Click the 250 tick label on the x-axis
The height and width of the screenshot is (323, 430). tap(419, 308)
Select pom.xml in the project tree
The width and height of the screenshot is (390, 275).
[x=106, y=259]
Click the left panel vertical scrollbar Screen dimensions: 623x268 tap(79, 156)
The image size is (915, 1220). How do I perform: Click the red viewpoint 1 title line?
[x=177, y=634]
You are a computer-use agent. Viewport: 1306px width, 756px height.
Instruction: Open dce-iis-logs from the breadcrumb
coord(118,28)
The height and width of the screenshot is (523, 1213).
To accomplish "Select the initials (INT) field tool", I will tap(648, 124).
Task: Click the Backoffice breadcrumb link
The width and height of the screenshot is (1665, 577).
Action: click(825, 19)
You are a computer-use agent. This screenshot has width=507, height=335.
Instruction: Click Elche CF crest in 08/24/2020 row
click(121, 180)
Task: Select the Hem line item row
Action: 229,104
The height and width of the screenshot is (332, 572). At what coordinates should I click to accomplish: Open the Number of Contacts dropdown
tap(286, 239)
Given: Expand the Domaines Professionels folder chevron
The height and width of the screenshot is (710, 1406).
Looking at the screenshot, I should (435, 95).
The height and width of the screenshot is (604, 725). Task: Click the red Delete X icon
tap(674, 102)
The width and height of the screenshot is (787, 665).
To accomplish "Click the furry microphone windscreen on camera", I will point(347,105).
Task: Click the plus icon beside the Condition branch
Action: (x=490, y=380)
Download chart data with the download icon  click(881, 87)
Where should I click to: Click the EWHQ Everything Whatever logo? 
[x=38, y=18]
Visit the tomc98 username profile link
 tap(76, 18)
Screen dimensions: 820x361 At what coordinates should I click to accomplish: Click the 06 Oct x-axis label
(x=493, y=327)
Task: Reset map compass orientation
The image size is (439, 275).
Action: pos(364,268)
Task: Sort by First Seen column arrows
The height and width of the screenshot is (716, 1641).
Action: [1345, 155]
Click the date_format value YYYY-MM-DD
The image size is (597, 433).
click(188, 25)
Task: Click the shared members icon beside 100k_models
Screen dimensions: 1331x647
—————
> Instructions for the task: Your reply should consist of one number: how many lines of the material above include the word "agent".

> Result of the task: 2